━━ Extracted records

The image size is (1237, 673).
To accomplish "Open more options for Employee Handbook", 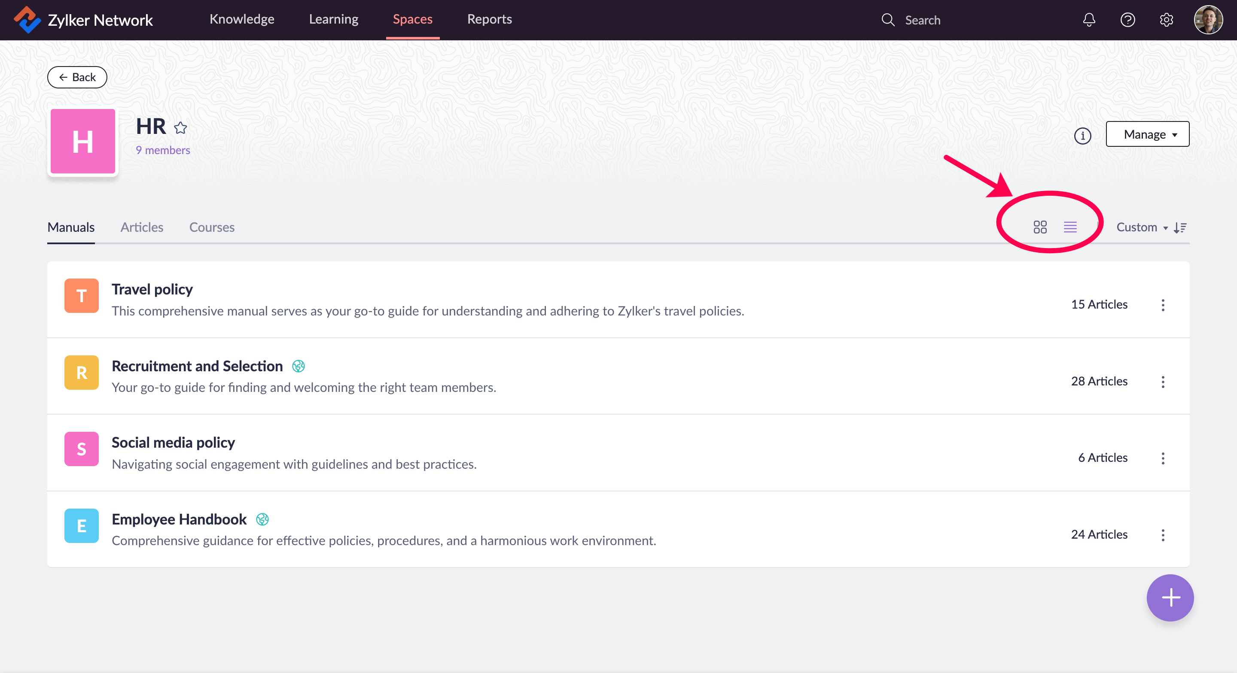I will (1163, 535).
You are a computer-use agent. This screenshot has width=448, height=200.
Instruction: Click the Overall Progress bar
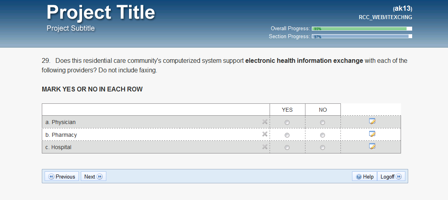click(x=362, y=29)
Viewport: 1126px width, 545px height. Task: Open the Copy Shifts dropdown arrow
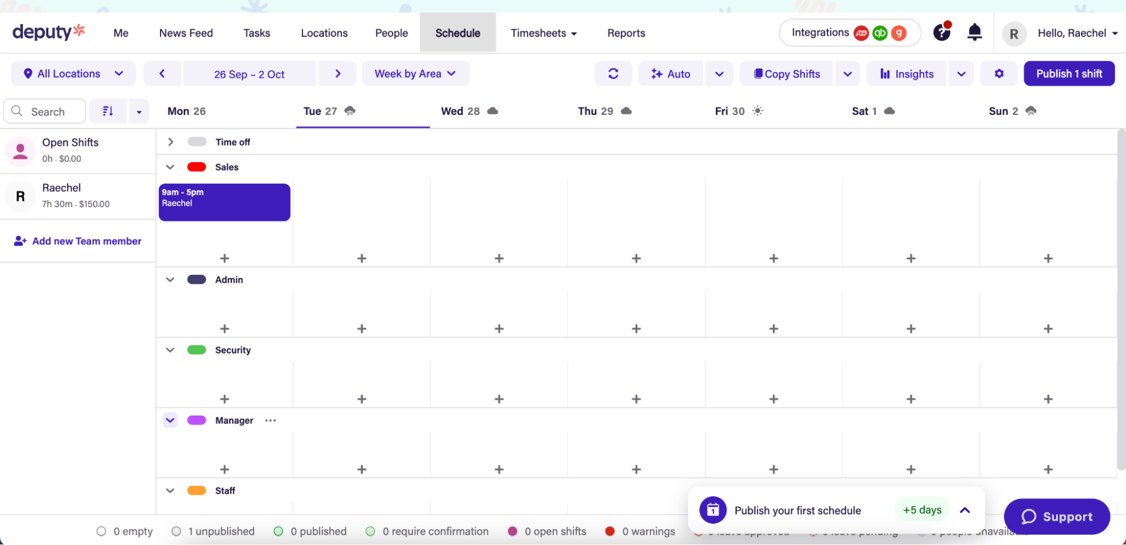(847, 73)
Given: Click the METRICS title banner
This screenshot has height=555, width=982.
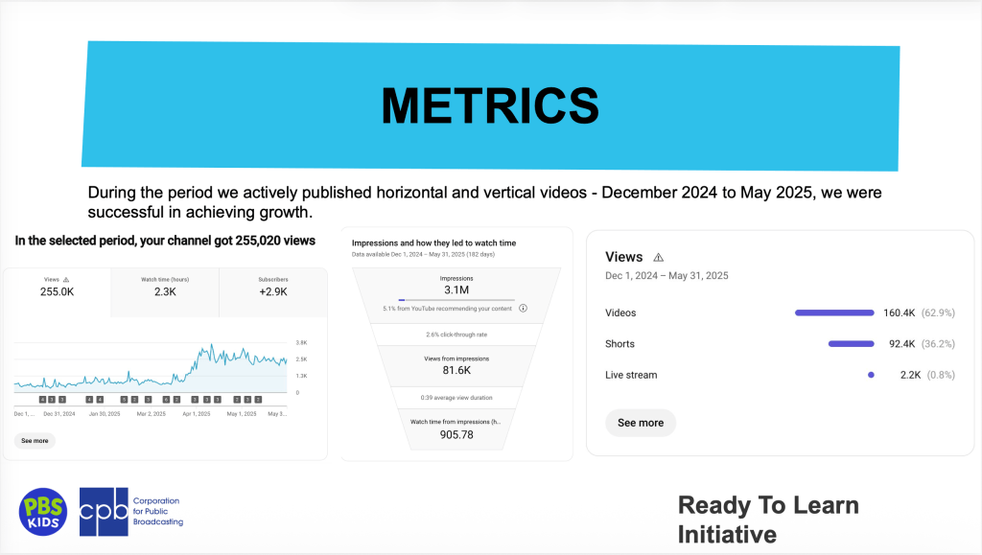Looking at the screenshot, I should click(x=490, y=104).
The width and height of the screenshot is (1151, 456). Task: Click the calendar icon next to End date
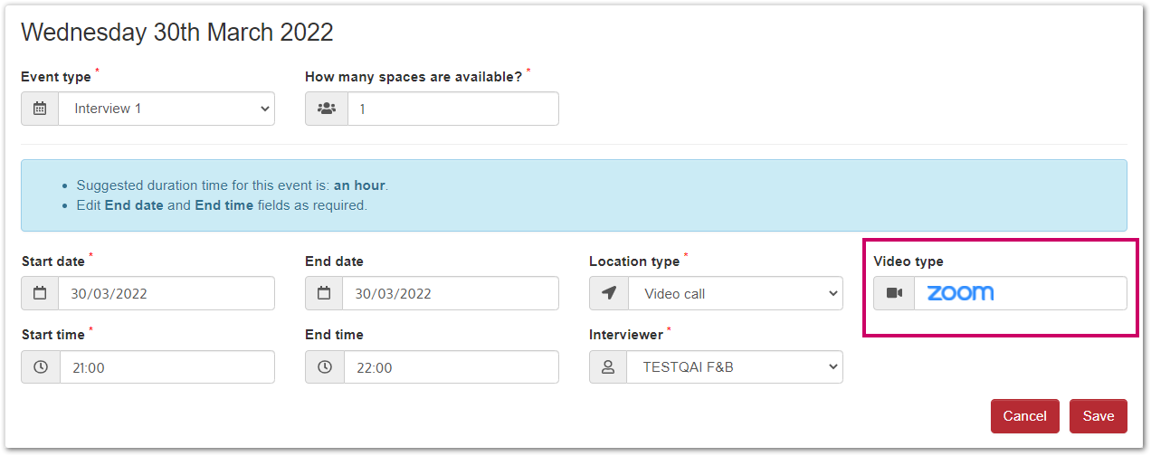pos(324,293)
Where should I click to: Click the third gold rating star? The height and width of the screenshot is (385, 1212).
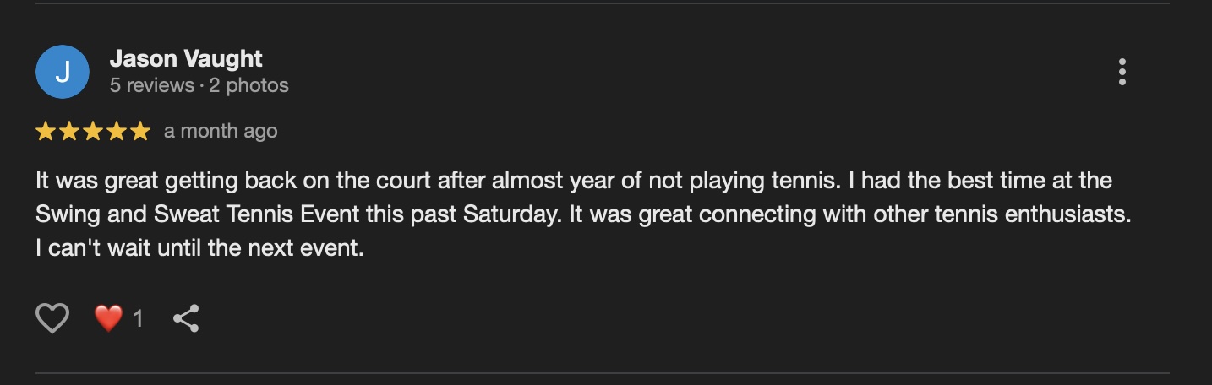click(x=93, y=132)
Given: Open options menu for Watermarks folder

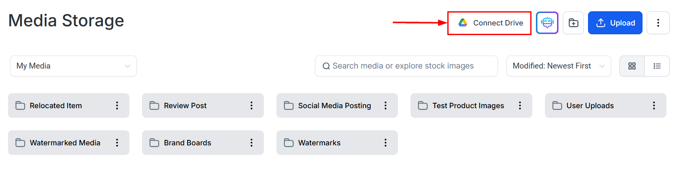Looking at the screenshot, I should point(385,143).
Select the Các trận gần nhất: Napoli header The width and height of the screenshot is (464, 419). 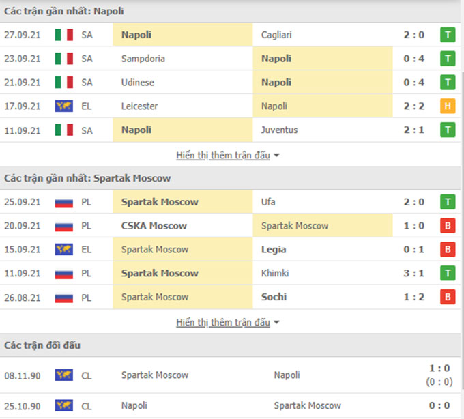tap(64, 11)
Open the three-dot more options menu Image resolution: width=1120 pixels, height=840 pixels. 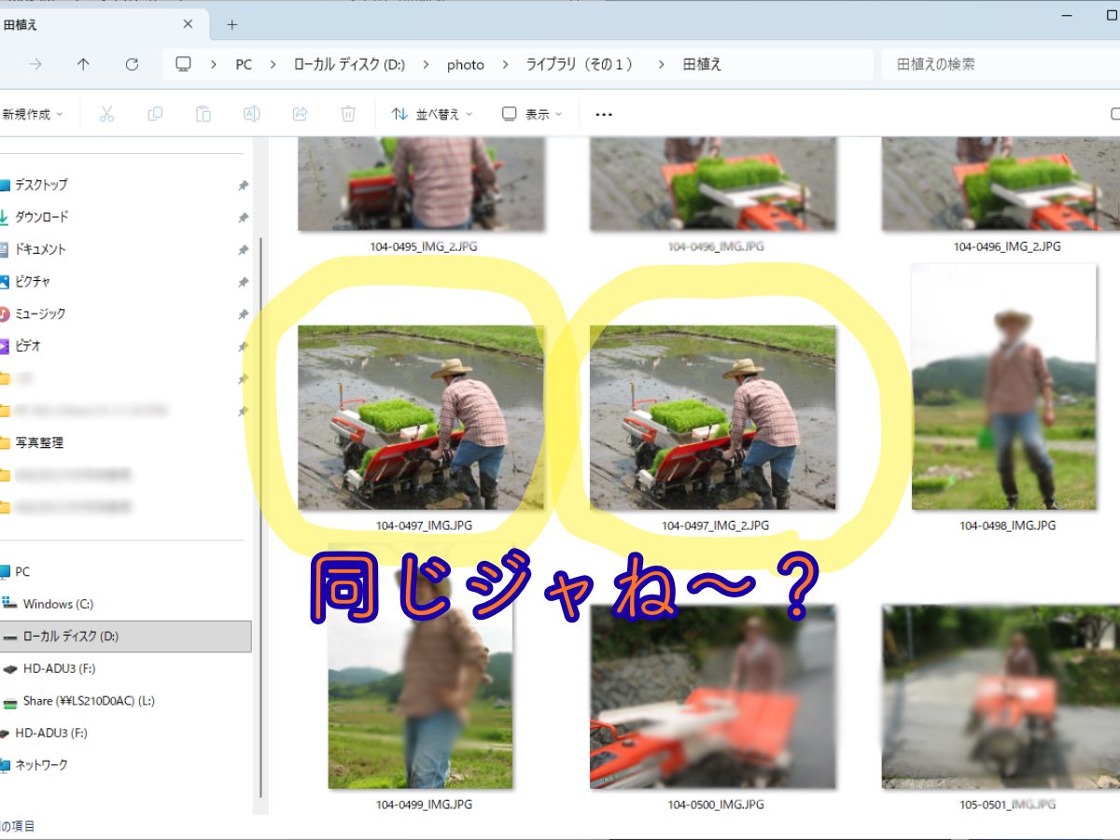604,114
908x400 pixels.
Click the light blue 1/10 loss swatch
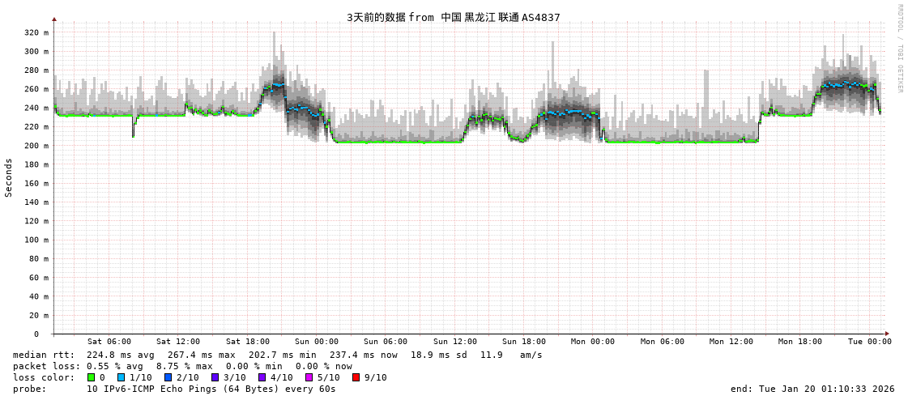(x=121, y=377)
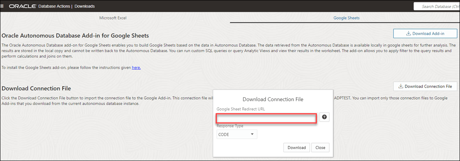This screenshot has height=161, width=460.
Task: Click the Download Connection File page button icon
Action: click(401, 86)
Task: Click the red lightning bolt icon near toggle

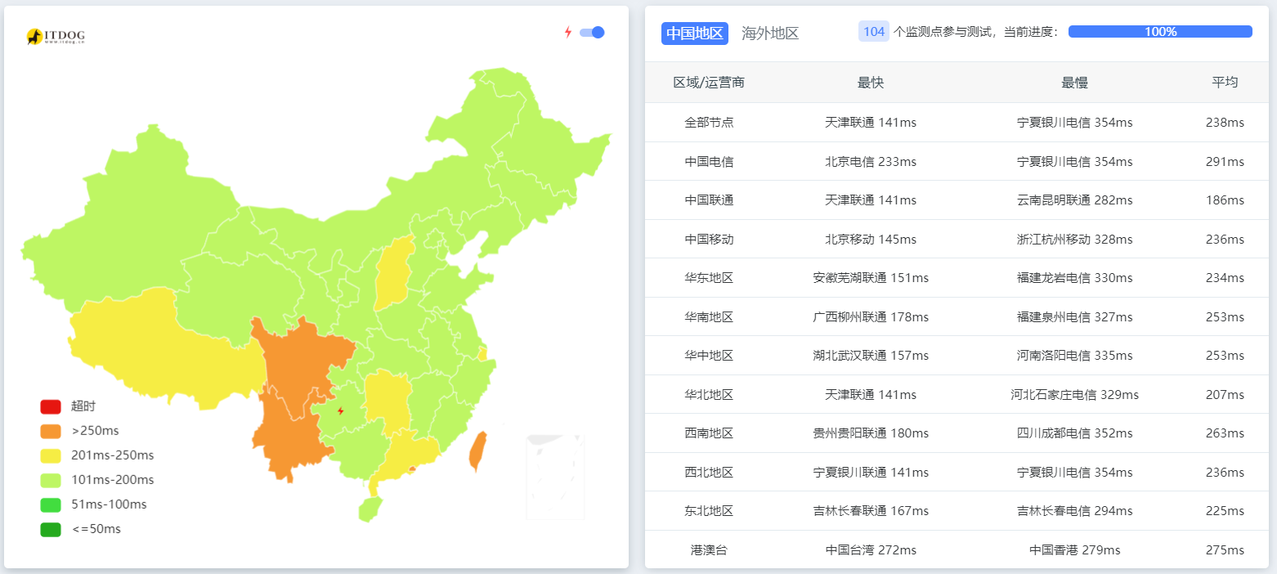Action: pos(568,33)
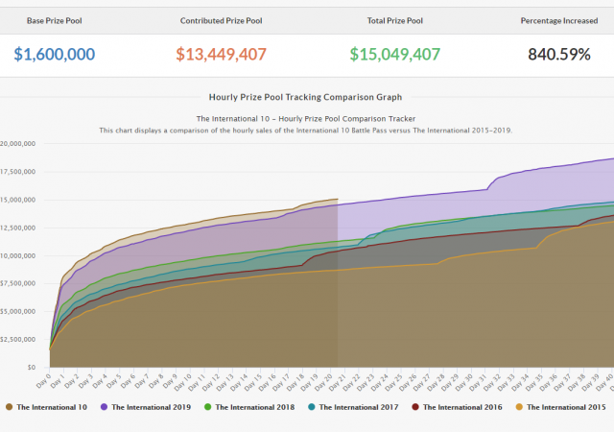
Task: Hide The International 2017 series
Action: [358, 407]
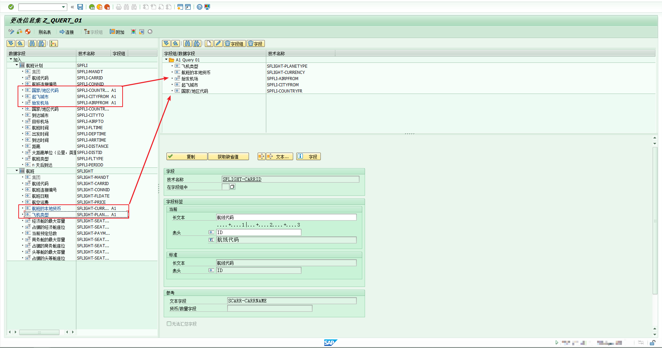Click the pencil change icon in right toolbar
Viewport: 662px width, 348px height.
click(x=218, y=44)
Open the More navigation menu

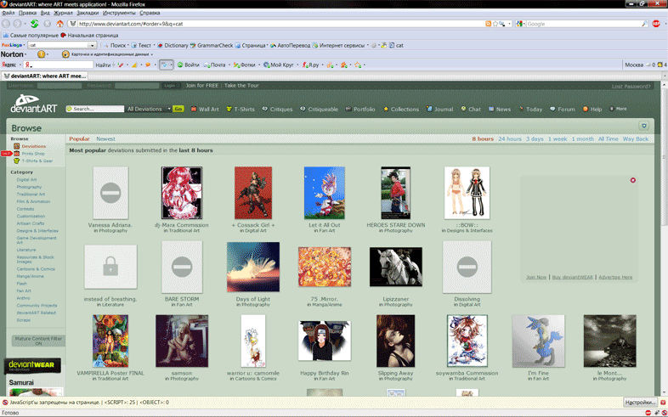pos(618,110)
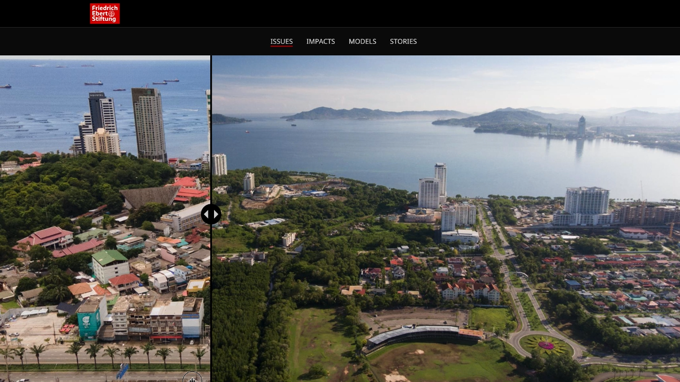Click the large white waterfront hotel at right
This screenshot has width=680, height=382.
click(586, 206)
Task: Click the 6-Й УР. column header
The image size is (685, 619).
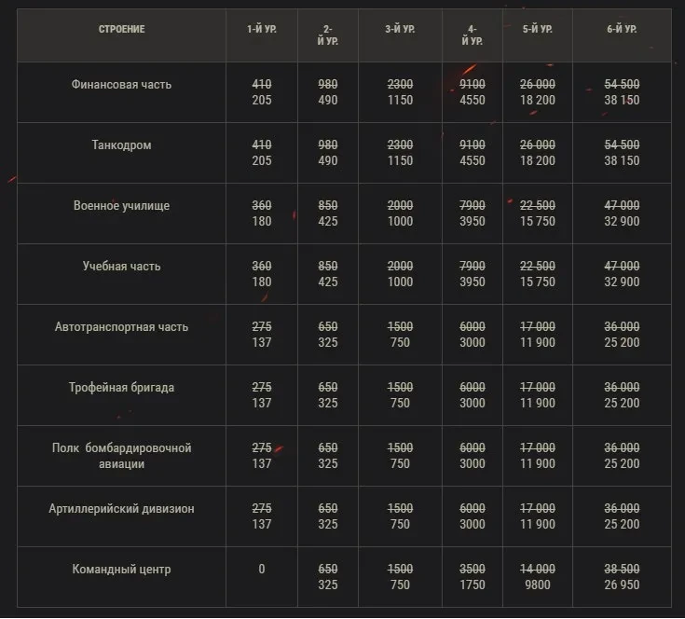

━━━━

Revise the part of the records that opens with the line containing "908x400 pixels." and closes with the line containing "Action: click(401, 86)", replacing "light blue" with "pale blue" and keeping everything else unchanged. Give back only those lines, without the pictures.

▶ [Output of the task]:
908x400 pixels.
Click the pale blue 1/10 loss swatch
(x=121, y=377)
This screenshot has height=161, width=460.
Task: Click the Download Connection File page button icon
Action: click(401, 86)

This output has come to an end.